* **読む文章**
[CML 058844] 検察庁前で”賭け麻雀”!?「黒川杯」があぶり出した警察の横暴(藤倉善郎)
酒井徹
sakaitooru19830822 @ gmail.com
2020年 6月 5日 (金) 12:49:25 JST
検察庁前で”賭け麻雀”!?「黒川杯」があぶり出した警察の横暴(藤倉善郎)
https://hbol.jp/220288
辞職した黒川元検事長と同条件で賭け麻雀
東京・霞が関の検察庁前の路上で5月30日、
SNSで集った有志による
「検察庁前テンピン麻雀大会黒川杯」の第1回大会が
開催された。
朝日新聞、産経新聞の記者や元記者らとの賭け麻雀を
『週刊文春』に報じられ辞職した、
黒川弘務・元東京高検検事長にちなんだ賭け麻雀大会である。
レートは黒川氏と同じく「1000点100円(テンピン)」。
この大会の一部始終に密着した。
黒川氏は「訓告」処分止まりで懲戒とはならず。
また黒川氏は現在のところ、
賭博罪等での逮捕や送検はされていない。
「黒川杯」の参加者有志が大会会場で配布したチラシには、
こう書かれていた。
〈法務省刑事局の公式見解によると、
テンピン麻雀は問題ないらしいので、
「黒川基準」によるレート麻雀解禁を祝して
テンピン麻雀を公然と実施する運びとなりました。
新基準の礎を築いた黒川元検事長に最大限の敬意をし、
大会名に氏の名を冠しました。
また開催地は、
同じく黒川元検事長への感謝を込めて、
検察庁前といたします。〉
「黒川杯」はまず日時非公開のままネット上で告知され、
実際に開催されたのは5月30日午後3時から。
ウェブサイト等で日時が公表されたのは
開催とほぼ同時だった。
事前に主催者とやり取りがあった参加者、観戦者、取材者が、
現地に集合した。
この時点で取材に来ていた一般メディアはテレビ1社、
週刊誌1社。
それに私も含めフリーランサーが数人である。
現地到着と同時に大混乱
東京メトロ霞ケ関駅の改札口で集合した一行が
検察庁前に向かうと、
すでに警察車両が1台、待機していた。
検察庁前の歩道橋下で主催者が雀卓の準備を始める。
すぐに車から警官(たぶん)が降りてきて、
「通行の妨げになる。道交法違反だ」
と言った趣旨のことを告げて撤去を求めてきた。
警官(たぶん)と押し問答をする者、
牌を並べ麻雀の準備をする者、
「黒川杯」のプラカードを掲げるもの、
黒川氏の顔写真を掲げる者、
現場の状況を撮影する者、
警官(たぶん)による撮影や妨害に抗議の声を上げる者。
あっという間に大混乱に陥った。

* **課題**
上の「黒川杯」についての文章を、「事前に主催者とやり取りがあった参加者、観戦者、取材者が、」から「検察庁前の歩道橋下で主催者が雀卓の準備を始める。」までの範囲で、両端の語句も含めてもう一度書きなさい。その際、「警察車両」を「パトカー」に置き換えること。

* **資料**

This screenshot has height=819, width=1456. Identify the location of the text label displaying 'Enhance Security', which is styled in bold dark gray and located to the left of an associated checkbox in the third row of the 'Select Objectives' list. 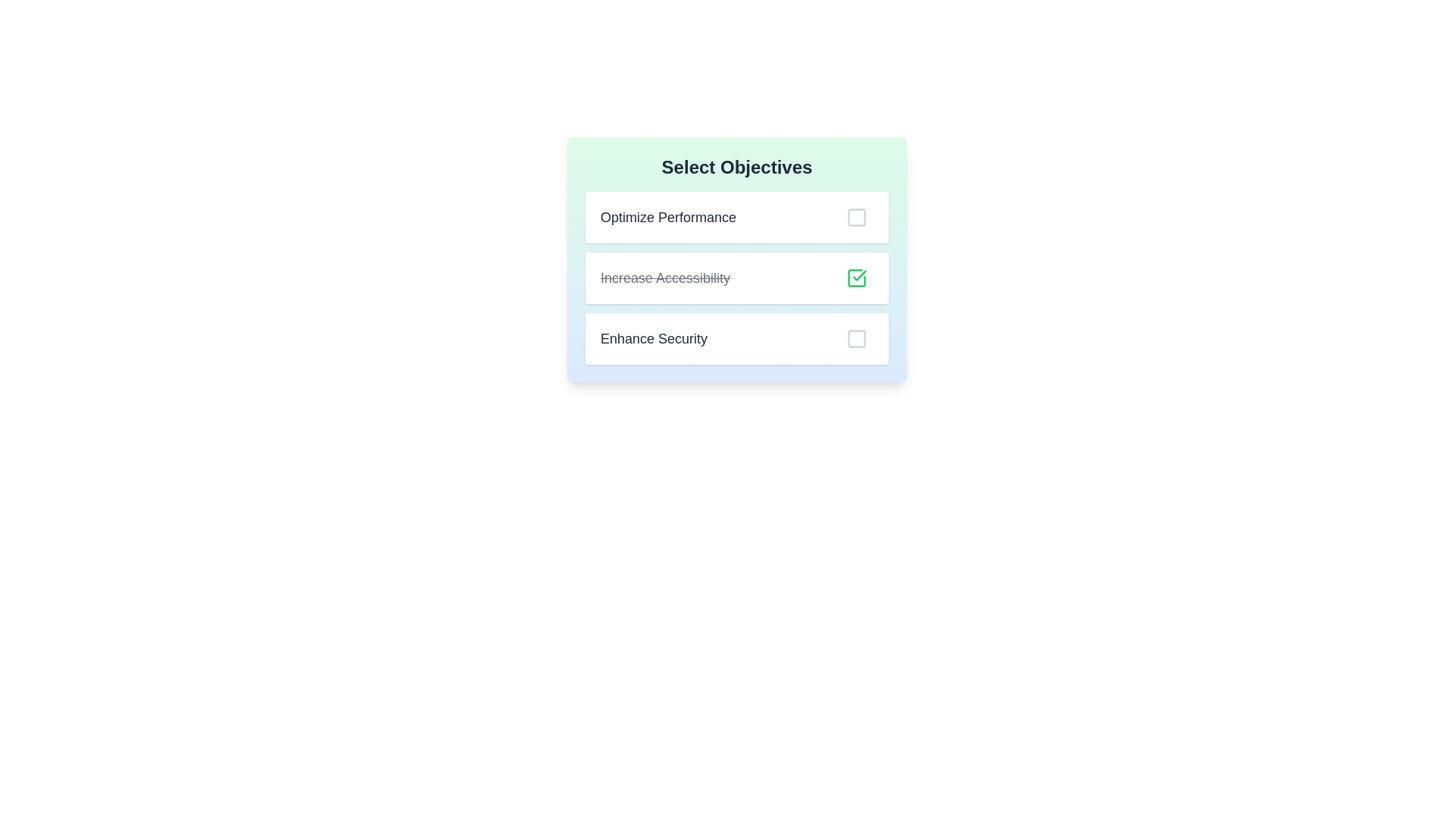
(654, 338).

* **正解**
事前に主催者とやり取りがあった参加者、観戦者、取材者が、
現地に集合した。
この時点で取材に来ていた一般メディアはテレビ1社、
週刊誌1社。
それに私も含めフリーランサーが数人である。
現地到着と同時に大混乱
東京メトロ霞ケ関駅の改札口で集合した一行が
検察庁前に向かうと、
すでにパトカーが1台、待機していた。
検察庁前の歩道橋下で主催者が雀卓の準備を始める。